Goal of the exercise
Filter the listing down to the lines containing the word "value".

Records provided
-- Opening Marker --
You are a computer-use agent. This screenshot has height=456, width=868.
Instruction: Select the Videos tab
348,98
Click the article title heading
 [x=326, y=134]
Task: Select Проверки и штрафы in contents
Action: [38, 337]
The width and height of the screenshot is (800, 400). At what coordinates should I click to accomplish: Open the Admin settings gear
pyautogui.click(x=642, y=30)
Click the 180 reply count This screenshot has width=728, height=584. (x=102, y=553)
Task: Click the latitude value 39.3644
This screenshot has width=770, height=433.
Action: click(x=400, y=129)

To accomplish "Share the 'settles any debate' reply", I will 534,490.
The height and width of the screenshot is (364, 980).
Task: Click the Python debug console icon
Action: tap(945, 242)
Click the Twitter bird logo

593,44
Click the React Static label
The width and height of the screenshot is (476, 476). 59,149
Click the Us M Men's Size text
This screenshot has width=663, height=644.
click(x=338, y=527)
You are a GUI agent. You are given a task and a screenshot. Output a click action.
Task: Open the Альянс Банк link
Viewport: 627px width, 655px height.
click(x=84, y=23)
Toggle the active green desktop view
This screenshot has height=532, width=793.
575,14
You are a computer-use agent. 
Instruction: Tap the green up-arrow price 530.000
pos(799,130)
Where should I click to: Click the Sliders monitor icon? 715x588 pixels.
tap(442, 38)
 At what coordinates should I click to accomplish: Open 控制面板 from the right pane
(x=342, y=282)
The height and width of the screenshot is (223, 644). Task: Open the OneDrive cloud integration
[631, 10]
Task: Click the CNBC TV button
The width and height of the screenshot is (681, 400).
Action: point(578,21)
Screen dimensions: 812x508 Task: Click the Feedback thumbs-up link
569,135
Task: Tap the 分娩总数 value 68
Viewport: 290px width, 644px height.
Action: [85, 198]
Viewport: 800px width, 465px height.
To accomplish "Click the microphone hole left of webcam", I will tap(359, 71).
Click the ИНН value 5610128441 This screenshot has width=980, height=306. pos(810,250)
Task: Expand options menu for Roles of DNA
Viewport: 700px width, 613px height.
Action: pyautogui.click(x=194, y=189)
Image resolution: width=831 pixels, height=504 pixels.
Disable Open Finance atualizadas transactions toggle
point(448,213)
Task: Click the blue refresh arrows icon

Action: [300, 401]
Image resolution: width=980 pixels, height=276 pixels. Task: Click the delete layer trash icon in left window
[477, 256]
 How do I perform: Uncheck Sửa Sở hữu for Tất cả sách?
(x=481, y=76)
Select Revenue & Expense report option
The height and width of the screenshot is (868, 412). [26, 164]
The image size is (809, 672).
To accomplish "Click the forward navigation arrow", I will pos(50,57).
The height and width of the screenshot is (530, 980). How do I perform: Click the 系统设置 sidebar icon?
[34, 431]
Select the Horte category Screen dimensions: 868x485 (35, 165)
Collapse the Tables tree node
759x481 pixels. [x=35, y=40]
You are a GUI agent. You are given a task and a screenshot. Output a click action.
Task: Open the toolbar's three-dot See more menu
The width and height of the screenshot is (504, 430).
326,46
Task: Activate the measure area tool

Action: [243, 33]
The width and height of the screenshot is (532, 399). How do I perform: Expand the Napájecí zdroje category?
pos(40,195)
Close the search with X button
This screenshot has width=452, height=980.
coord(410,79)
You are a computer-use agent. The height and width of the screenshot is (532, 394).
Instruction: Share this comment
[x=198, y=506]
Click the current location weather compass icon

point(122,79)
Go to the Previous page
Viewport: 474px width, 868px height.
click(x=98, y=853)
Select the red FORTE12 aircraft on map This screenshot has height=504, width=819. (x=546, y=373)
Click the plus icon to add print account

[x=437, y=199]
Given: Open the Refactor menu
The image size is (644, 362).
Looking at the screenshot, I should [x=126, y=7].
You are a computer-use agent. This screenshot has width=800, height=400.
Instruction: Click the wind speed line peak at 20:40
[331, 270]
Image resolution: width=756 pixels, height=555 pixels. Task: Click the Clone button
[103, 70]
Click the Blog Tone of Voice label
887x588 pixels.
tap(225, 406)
-- Closing Marker --
Answer to the exercise
Task: Click the latitude value 39.3644
Task: Tap the 分娩总数 value 68
Click the ИНН value 5610128441 This screenshot has width=980, height=306. pos(810,250)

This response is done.